• MATERIAL FOR THIS TASK

[start]

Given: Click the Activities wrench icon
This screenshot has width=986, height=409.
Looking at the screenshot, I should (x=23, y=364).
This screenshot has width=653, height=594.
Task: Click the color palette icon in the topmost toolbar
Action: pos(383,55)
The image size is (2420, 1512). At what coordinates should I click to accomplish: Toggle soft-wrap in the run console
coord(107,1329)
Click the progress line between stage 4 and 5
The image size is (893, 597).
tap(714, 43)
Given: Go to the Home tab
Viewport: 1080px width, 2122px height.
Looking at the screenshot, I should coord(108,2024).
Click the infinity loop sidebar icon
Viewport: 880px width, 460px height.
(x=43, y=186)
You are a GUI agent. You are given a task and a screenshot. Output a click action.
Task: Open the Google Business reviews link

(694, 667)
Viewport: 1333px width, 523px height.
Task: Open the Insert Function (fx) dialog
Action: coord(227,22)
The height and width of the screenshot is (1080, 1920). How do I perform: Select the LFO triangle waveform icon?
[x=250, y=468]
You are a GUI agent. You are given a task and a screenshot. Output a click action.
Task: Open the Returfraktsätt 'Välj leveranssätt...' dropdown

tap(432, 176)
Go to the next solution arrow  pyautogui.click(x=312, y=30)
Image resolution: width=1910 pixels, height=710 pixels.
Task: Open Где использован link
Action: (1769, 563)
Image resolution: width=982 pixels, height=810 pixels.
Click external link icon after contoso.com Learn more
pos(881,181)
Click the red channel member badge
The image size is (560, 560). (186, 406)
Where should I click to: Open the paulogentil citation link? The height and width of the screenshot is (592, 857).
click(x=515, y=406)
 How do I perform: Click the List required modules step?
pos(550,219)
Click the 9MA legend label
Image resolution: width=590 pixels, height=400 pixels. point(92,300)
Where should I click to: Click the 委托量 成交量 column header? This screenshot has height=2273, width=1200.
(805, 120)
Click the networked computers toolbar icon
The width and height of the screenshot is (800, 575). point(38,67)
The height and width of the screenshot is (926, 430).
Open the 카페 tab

[end]

• WHAT IS NEEDED
Please turn the lines of the listing above into a numbered list, starting with its first line and going on through the line with "(x=43, y=186)", leaving out any blank lines.

• FULL OUTPUT
1. Given: Click the Activities wrench icon
2. This screenshot has width=986, height=409.
3. Looking at the screenshot, I should (x=23, y=364).
4. This screenshot has width=653, height=594.
5. Task: Click the color palette icon in the topmost toolbar
6. Action: pos(383,55)
7. The image size is (2420, 1512). At what coordinates should I click to accomplish: Toggle soft-wrap in the run console
8. coord(107,1329)
9. Click the progress line between stage 4 and 5
10. The image size is (893, 597).
11. tap(714, 43)
12. Given: Go to the Home tab
13. Viewport: 1080px width, 2122px height.
14. Looking at the screenshot, I should coord(108,2024).
15. Click the infinity loop sidebar icon
16. Viewport: 880px width, 460px height.
17. (x=43, y=186)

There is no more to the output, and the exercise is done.